TASK GOAL
Print the line containing "1226x687 pixels." and all lines after it, unchanged, through the end of the data. Leave the pictures out.

------------------------------

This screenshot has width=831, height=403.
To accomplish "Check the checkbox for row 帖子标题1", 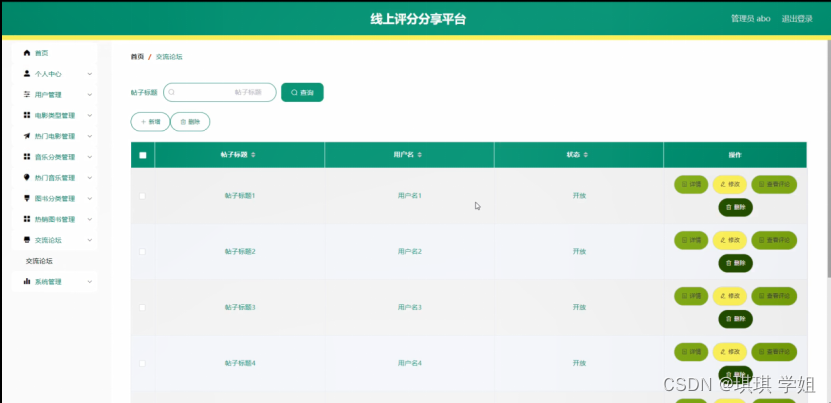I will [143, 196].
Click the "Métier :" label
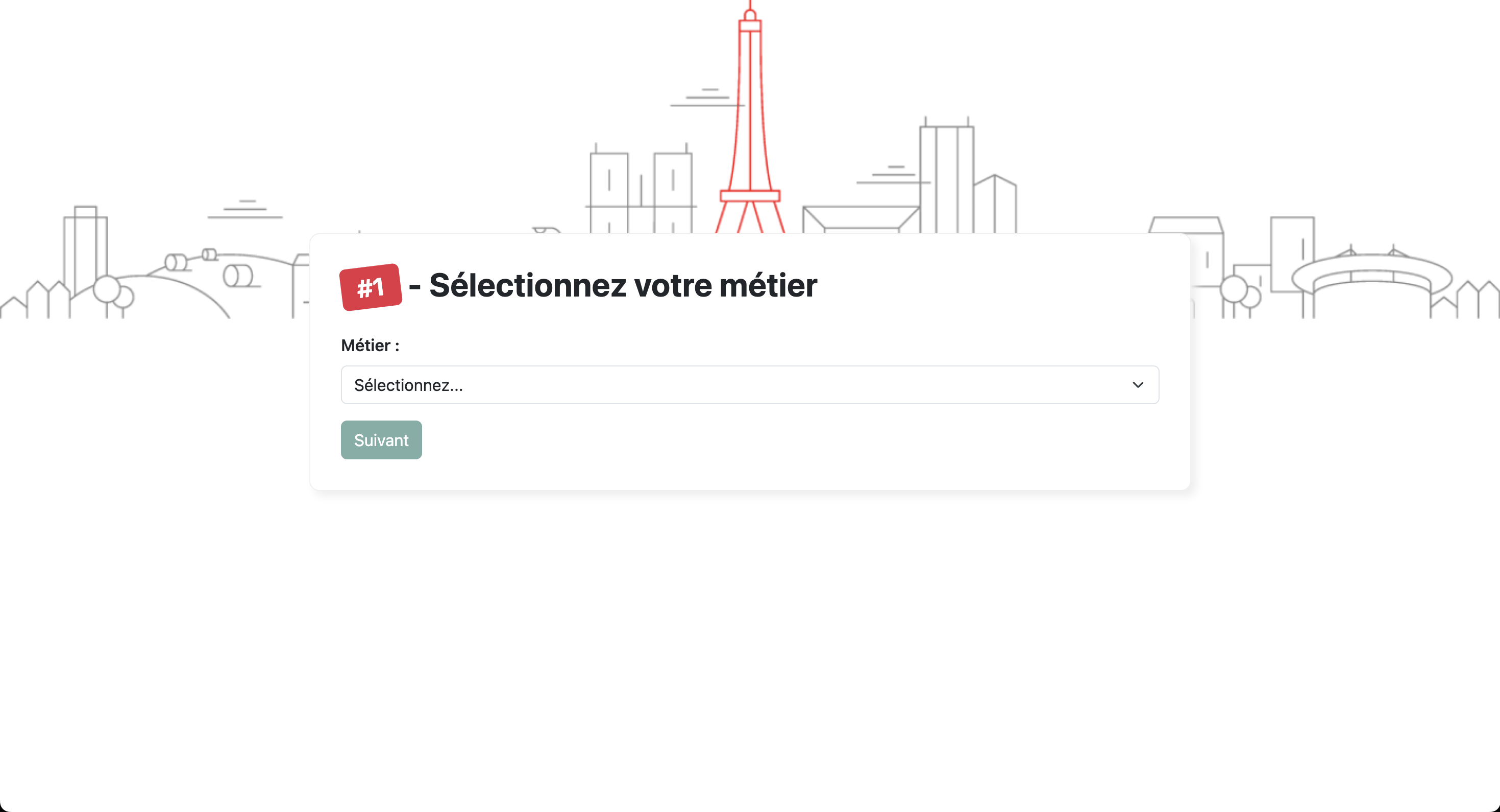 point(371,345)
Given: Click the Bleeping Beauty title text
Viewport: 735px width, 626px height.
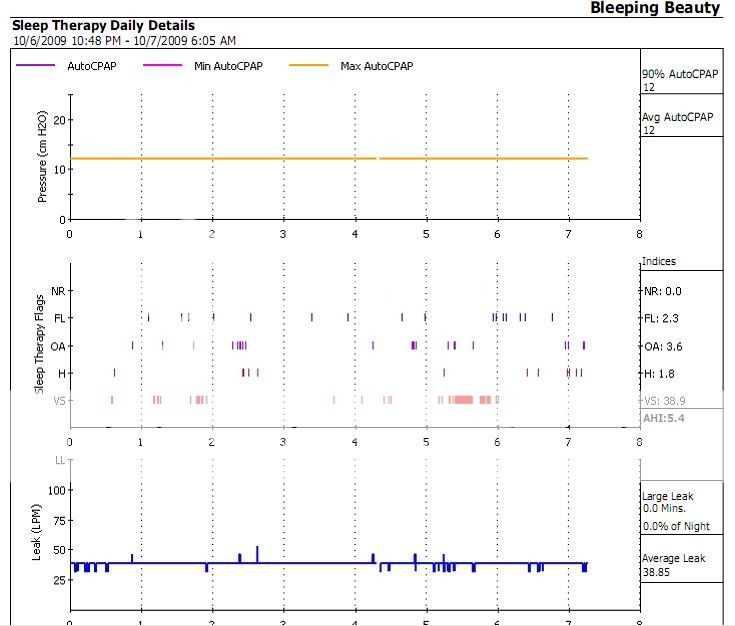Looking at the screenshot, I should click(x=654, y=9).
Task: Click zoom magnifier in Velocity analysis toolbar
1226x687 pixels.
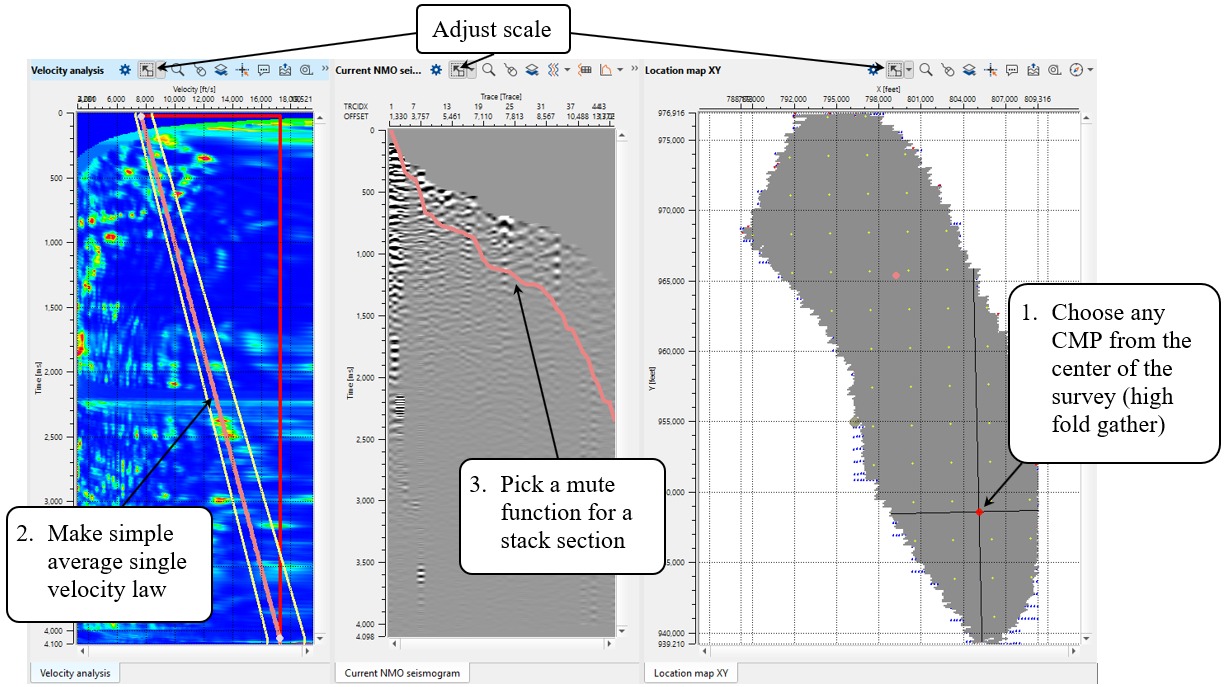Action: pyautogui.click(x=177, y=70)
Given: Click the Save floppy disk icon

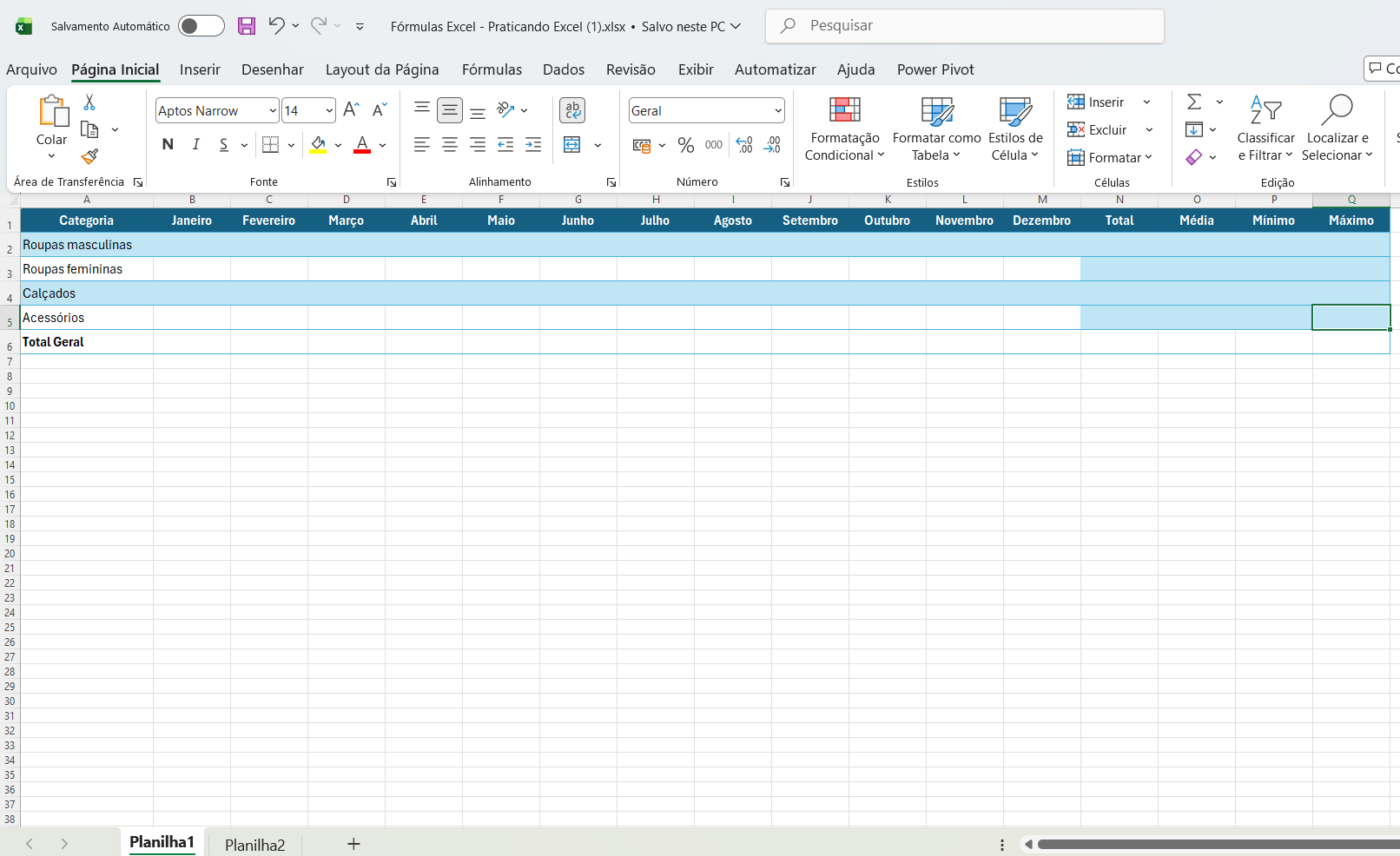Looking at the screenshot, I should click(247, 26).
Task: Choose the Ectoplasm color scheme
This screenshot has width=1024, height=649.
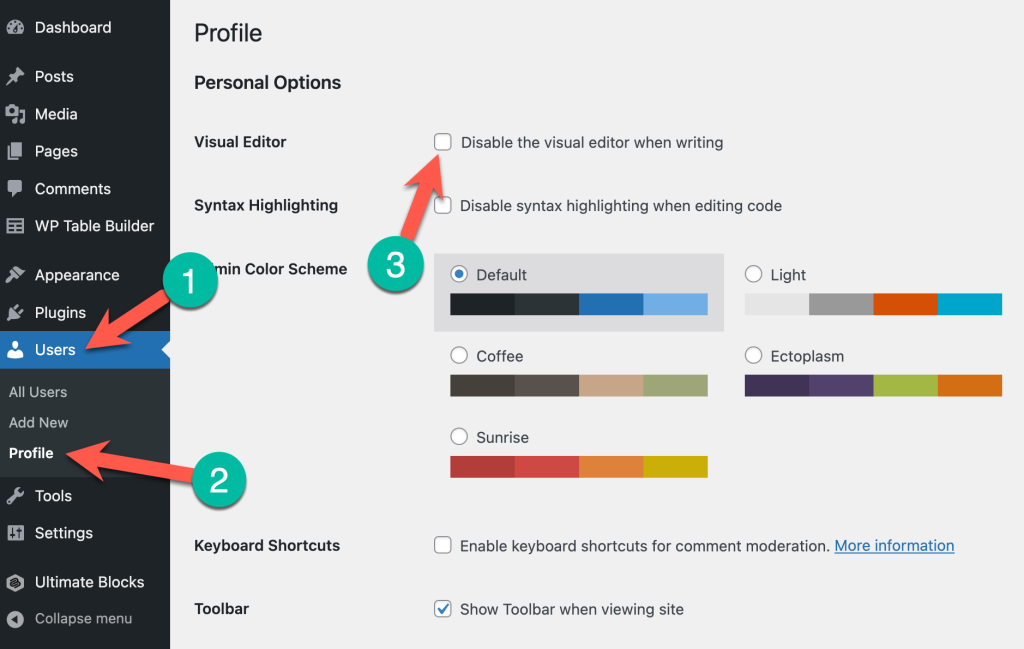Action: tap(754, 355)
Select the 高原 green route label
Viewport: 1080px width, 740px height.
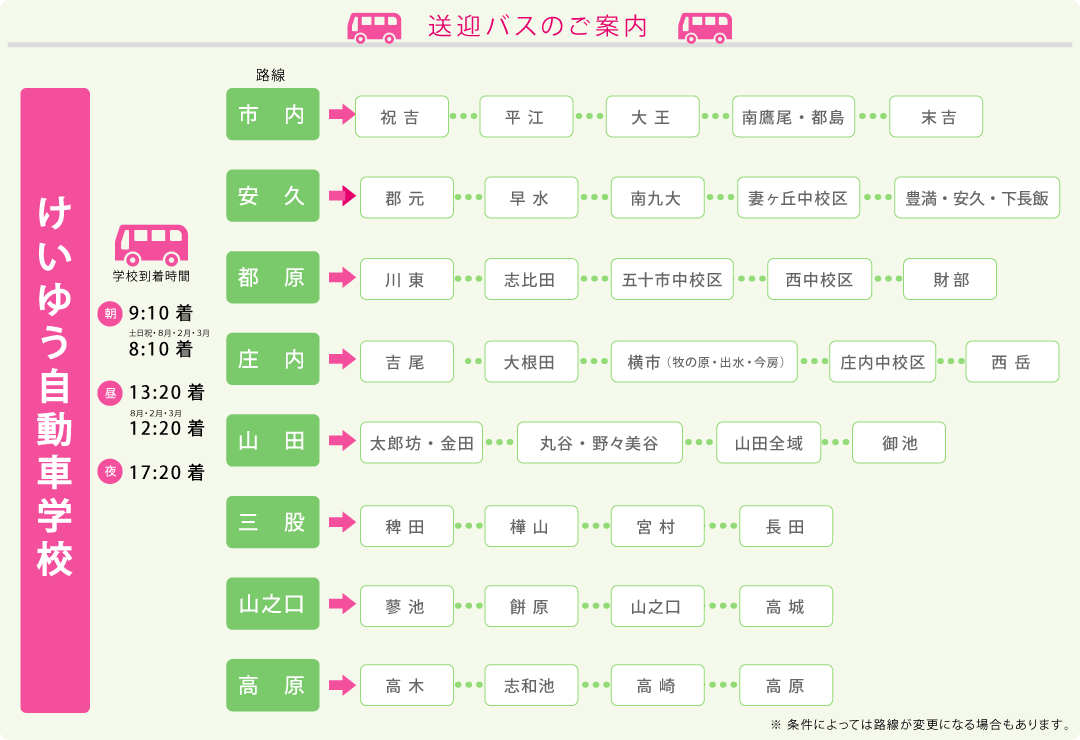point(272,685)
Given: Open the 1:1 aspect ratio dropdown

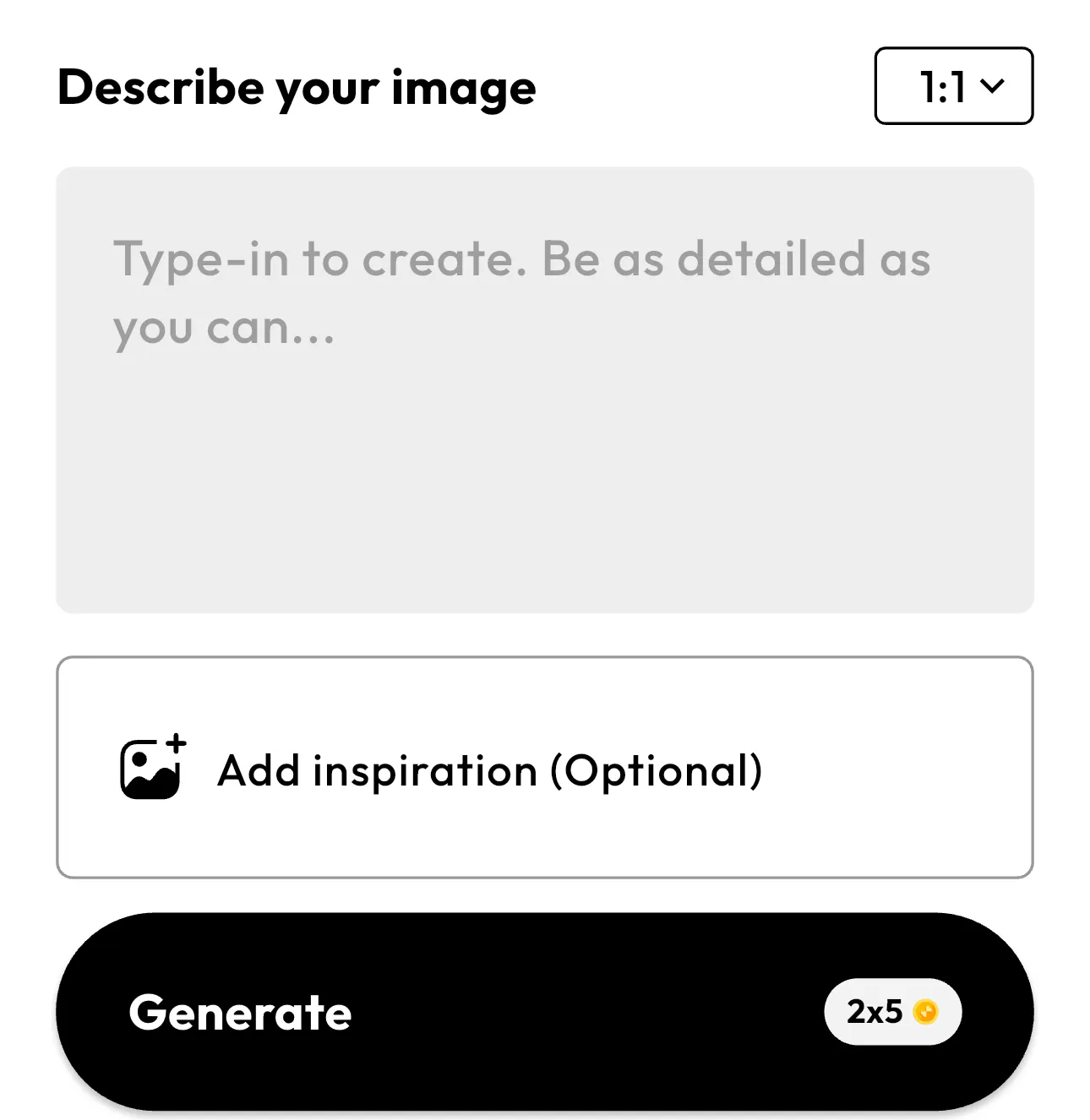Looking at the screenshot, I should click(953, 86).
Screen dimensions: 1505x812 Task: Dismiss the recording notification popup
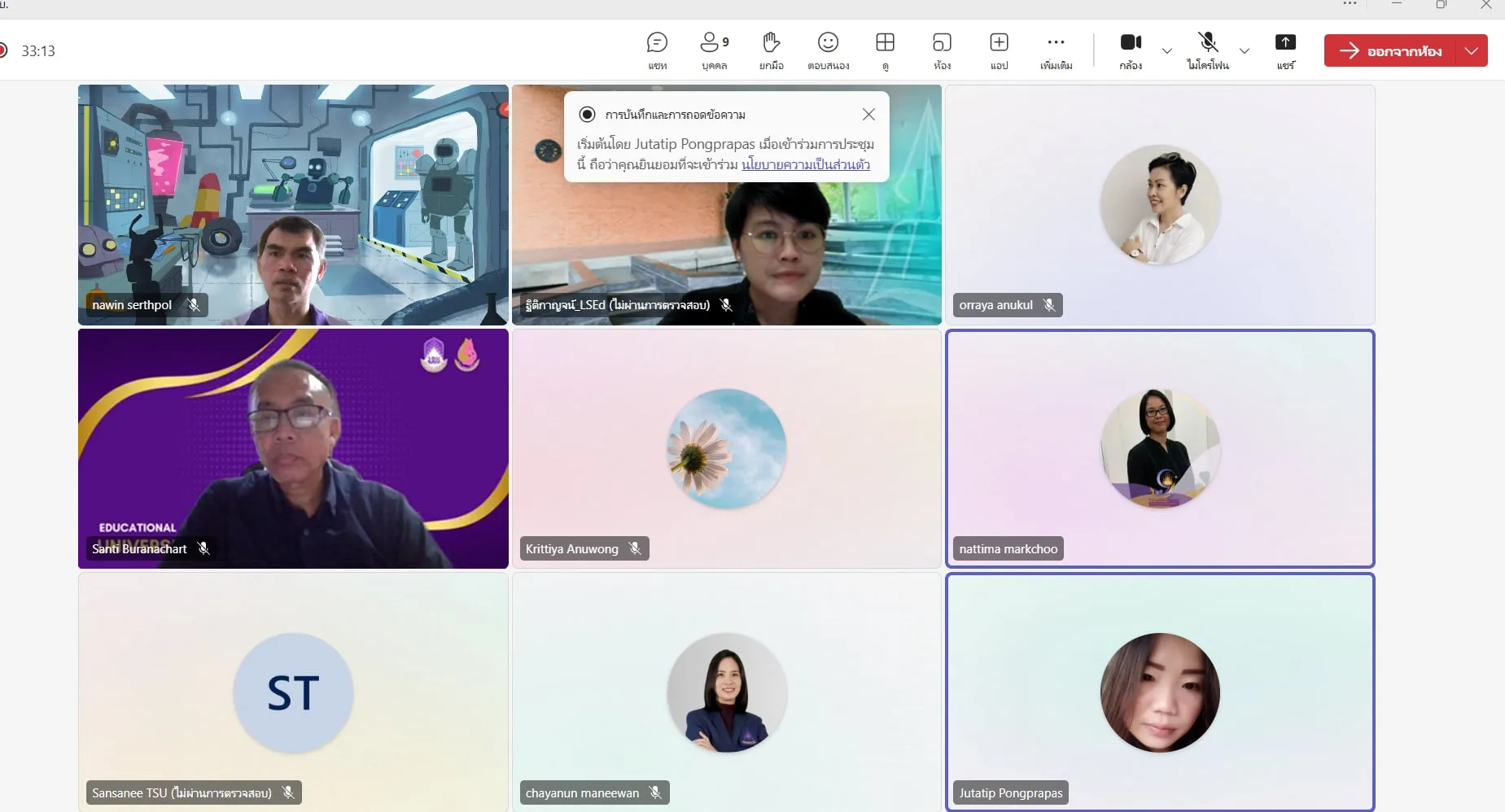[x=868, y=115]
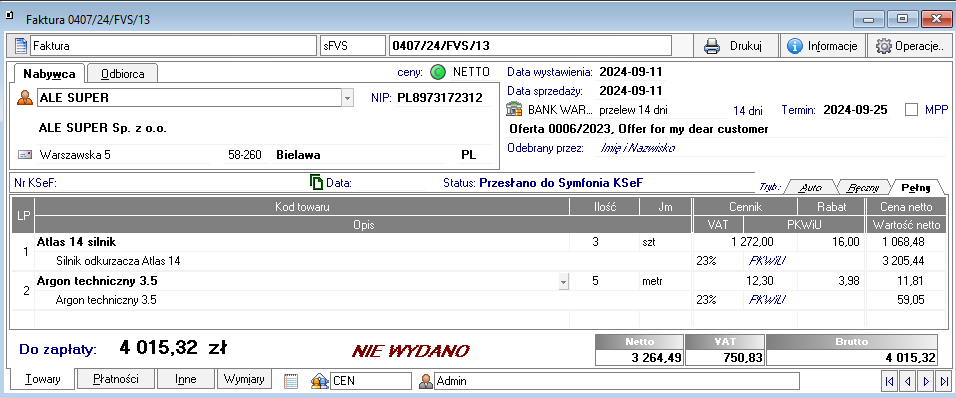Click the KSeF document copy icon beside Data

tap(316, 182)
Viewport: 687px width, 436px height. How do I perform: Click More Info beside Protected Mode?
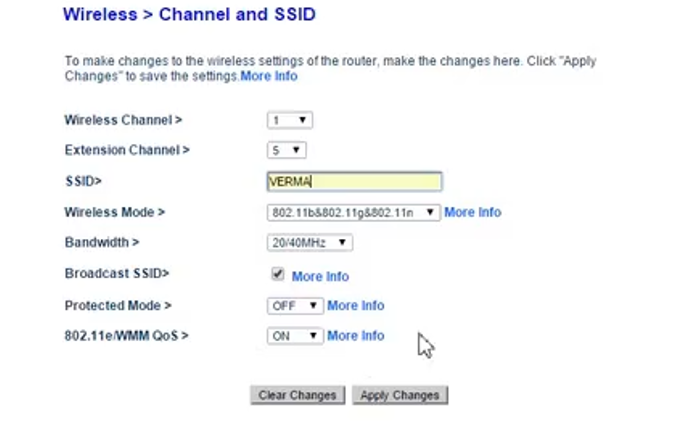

------------------------------

TASK ANSWER
1226x687 pixels.
Action: pyautogui.click(x=177, y=70)
Given: Click the Save floppy disk icon

Looking at the screenshot, I should click(247, 26).
Task: Choose the Ectoplasm color scheme
This screenshot has width=1024, height=649.
Action: tap(754, 355)
Select the 高原 green route label
Viewport: 1080px width, 740px height.
point(272,685)
Given: Open the 1:1 aspect ratio dropdown

Looking at the screenshot, I should click(953, 86).
Screen dimensions: 1505x812 Task: Dismiss the recording notification popup
[x=868, y=115]
Click the KSeF document copy icon beside Data

tap(316, 182)
Viewport: 687px width, 436px height. How do I perform: Click More Info beside Protected Mode?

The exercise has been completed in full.